Sunday, January 11, 2015

Did TCS under report employee strength in 2014?

In the wake of recent news on layoffs at TCS, I started looking into TCS Annual reports. As I sifted through the Annual Reports of TCS from last 10 years, something did not seem to be quite right around the employee strength reported in Annual Report in 2014.

Usually, for an IT Services Company the revenue growth is directly proportional to the growth in employee strength, it seemed odd that the Y-O-Y growth rate of Operating Profit was the highest in 2014 whereas the employee growth was the lowest in the history of TCS. So, I started looking into the details of the data based on TCS Annual Reports since 2005.

All the Charts are reproduced courtesy of www.StatsPanda.com

TCS Y-O-Y Key Growth Data (Revenue, Op Margin, Productivity, Avg Salary, Employee Growth)

 

In 2014, Operating Profit Growth(39.43%) and Productivity Gain(19.57%) were the highest while Employee Growth (8.62%) was the lowest in the history of TCS. That surely raises some eyebrows.
So, I decided to regenerate the same chart by tweaking the Employee Strength from 300,000 (as reported in AR 2014) to 320,000. Now, take a look at the chart below. The numbers look much more realistic - Productivity Gain(12.1%) & Employee Growth (15.86%).

TCS Y-O-Y Data (with Employee Strength as 320,000 as on Mar'2014)

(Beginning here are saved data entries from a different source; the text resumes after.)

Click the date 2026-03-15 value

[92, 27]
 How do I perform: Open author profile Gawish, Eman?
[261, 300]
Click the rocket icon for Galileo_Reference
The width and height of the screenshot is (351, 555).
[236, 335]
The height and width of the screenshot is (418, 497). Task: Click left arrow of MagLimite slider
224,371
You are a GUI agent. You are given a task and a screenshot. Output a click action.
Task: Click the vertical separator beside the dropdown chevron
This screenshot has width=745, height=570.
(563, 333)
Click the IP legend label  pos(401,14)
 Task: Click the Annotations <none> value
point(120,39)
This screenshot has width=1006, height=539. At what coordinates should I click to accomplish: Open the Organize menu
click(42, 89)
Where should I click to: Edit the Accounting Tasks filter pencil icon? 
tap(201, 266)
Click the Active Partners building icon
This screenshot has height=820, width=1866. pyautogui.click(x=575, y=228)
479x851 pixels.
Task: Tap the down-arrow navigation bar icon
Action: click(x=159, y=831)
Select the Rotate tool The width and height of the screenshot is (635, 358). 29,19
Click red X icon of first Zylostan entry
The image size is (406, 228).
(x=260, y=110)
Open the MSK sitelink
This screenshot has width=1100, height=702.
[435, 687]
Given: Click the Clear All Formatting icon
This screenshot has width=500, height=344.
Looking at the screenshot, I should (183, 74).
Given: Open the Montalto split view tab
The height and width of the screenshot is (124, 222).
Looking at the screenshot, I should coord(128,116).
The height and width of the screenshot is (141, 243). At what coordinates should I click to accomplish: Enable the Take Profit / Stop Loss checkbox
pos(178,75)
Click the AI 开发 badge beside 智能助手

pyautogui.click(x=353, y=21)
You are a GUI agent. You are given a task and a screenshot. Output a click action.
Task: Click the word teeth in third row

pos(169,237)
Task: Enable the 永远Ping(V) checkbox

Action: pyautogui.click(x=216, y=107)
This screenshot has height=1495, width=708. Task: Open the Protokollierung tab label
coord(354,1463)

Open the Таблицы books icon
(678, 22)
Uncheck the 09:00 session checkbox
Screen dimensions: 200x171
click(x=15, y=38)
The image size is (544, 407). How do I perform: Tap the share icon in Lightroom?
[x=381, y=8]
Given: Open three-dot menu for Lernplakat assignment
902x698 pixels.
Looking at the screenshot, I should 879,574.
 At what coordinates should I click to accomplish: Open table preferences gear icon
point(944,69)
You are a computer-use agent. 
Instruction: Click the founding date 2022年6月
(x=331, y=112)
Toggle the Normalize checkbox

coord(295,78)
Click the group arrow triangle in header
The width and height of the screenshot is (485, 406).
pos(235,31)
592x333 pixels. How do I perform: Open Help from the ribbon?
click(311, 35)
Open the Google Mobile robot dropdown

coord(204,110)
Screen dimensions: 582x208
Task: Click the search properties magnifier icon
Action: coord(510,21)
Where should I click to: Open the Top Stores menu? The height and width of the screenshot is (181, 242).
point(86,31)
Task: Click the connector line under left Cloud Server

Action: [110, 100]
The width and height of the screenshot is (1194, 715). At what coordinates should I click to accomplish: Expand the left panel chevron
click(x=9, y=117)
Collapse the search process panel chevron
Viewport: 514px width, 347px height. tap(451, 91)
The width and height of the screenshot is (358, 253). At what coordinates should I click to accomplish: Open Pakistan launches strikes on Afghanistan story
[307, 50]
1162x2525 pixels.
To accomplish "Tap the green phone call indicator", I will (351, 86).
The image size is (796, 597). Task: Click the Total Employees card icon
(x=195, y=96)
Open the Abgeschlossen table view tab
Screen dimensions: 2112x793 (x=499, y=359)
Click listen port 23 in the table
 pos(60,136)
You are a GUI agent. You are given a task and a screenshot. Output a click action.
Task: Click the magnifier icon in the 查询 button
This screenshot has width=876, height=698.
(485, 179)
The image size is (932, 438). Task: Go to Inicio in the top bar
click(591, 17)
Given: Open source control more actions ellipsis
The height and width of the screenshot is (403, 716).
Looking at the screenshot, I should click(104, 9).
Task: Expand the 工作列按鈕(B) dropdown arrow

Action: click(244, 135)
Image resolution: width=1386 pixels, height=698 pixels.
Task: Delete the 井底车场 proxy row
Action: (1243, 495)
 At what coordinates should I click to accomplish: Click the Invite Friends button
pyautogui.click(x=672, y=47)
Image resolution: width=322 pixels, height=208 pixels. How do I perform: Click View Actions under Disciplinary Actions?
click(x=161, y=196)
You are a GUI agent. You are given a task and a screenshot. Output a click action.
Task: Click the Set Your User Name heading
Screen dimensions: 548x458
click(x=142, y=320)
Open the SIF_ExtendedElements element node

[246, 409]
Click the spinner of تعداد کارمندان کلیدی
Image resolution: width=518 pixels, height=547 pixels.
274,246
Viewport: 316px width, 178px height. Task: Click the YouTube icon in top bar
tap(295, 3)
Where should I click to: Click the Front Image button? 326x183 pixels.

Next, I looked into the Average Salary Increase data and the productivity gain data and tried to see the impact if we change the Employee Strength from 300 K to 320 K at the end of Mar'2014. Check out the generated charts and the analysis below.

TCS Avg Productivity vs Avg Salary when Employee Strength is 300K as on Mar'2014



As per the chart above, TCS Employees received an average salary increase of 14.35% in 2014 vis-a-vis 11.81% in 2013. But little bit of poking with the TCS employees revealed the Average Salary Increase was better in 2012 - 2013 than in 2013 - 2014. Then why do we see a different trend here? Now, take a look at the same chart but regenerated with employee strength as 320 K. You can see the Average Salary increase matches with the data heard from TCS Employees and consistent with the past trend - Average Salary increase changed from 14.35% to 7.21%.  
 
Similar observations can be made with respect to Productivity Gain as well. 19.57% Productivity gain in one financial year is near impossible unless there is fundamental shift in Business Model and Revenue Pattern. With correction of employee strength from 300 K to 320K, even that's get corrected from 19.57% to 12.1%, a much more grounded and realistic number.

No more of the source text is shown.